## The problem
Below are some records. Set down exactly the line holding "Given: Open the Defaults tab" and every later line through the end, omitting the pictures.

Collected data entries:
================

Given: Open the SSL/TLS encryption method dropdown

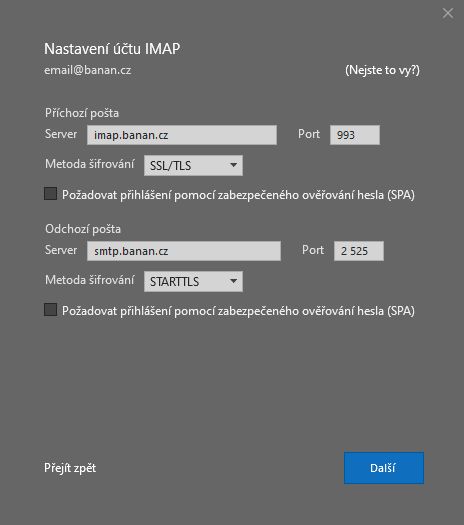Looking at the screenshot, I should (193, 165).
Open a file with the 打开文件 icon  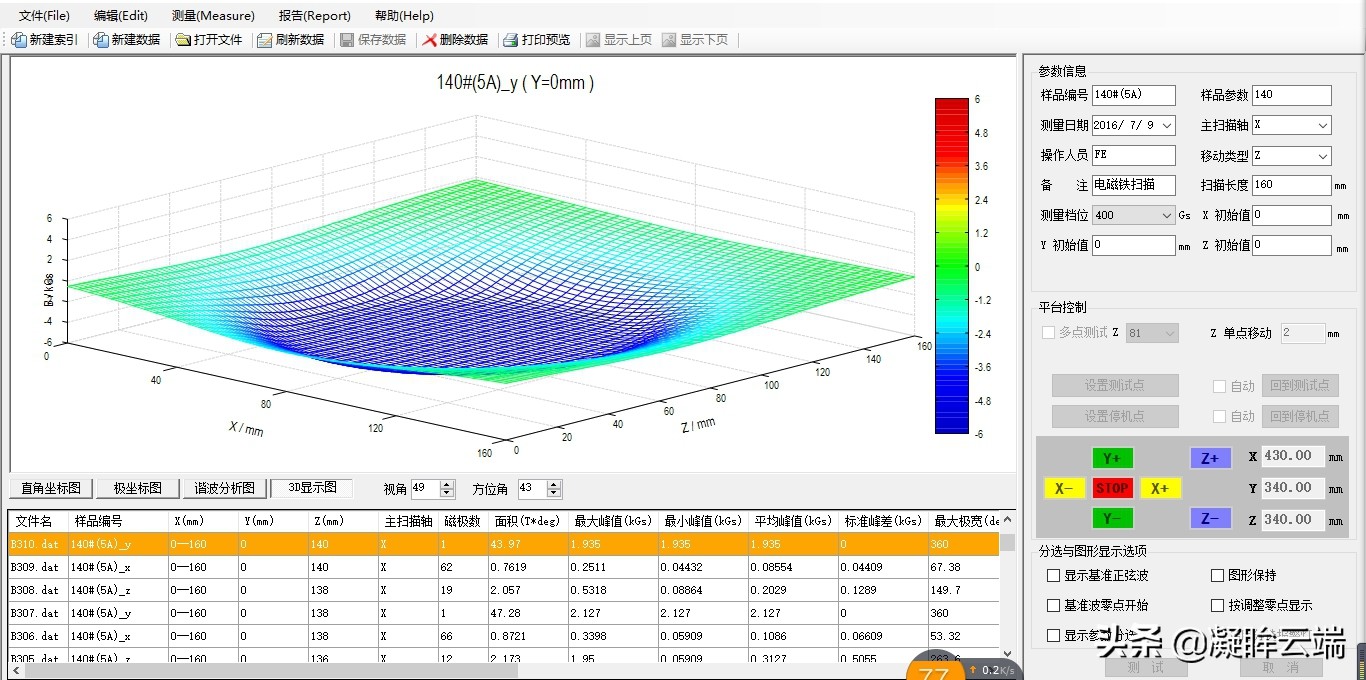point(209,40)
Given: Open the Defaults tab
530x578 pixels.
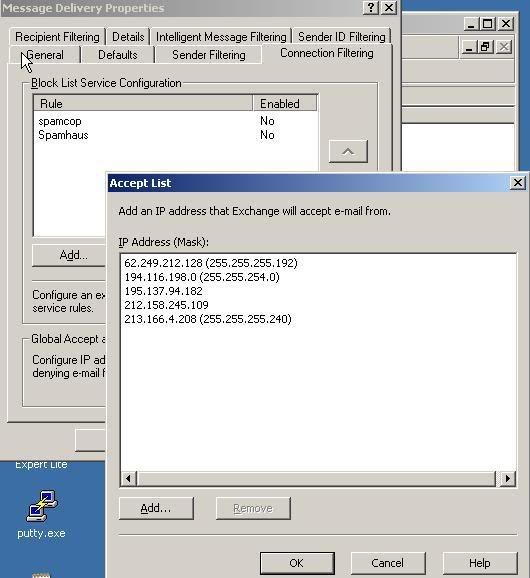Looking at the screenshot, I should [118, 55].
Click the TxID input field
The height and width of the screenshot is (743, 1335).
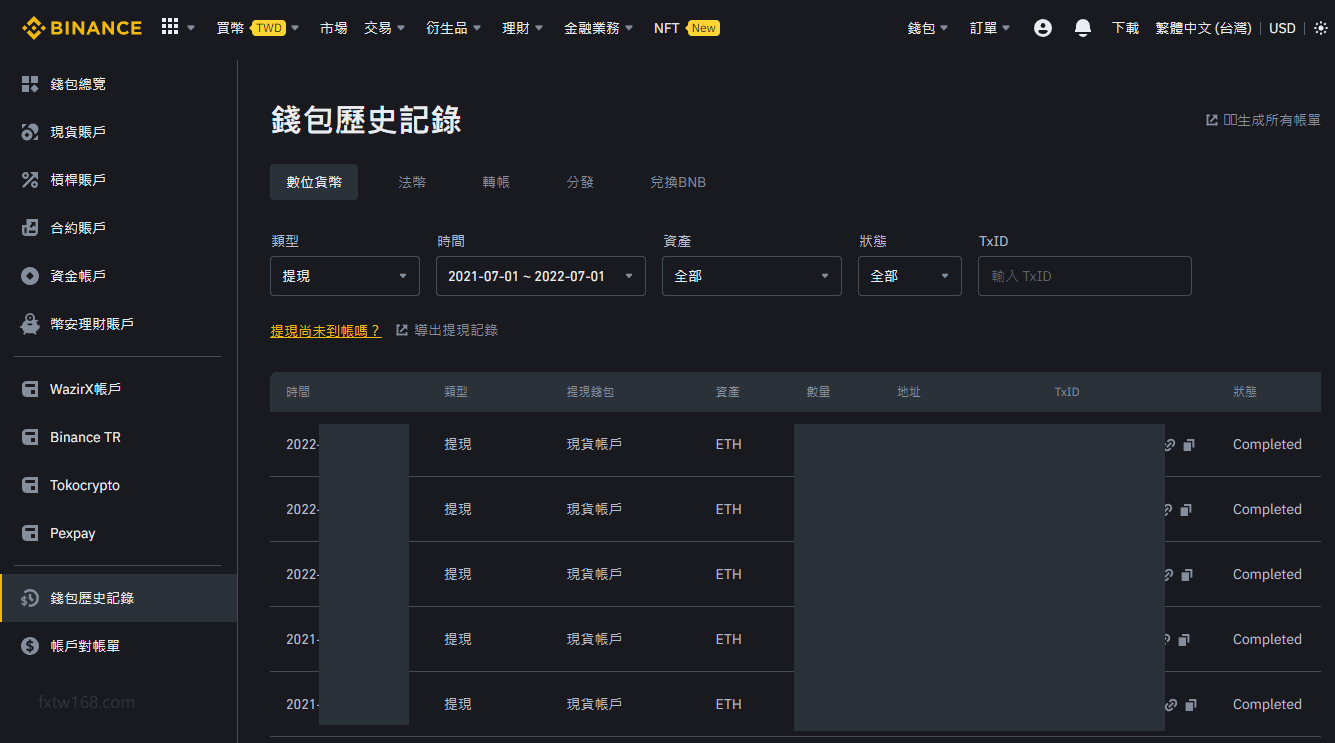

================

## Exercise response
Given: Open the Defaults tab
530x578 pixels.
Looking at the screenshot, I should [118, 55].
Click the TxID input field
The height and width of the screenshot is (743, 1335).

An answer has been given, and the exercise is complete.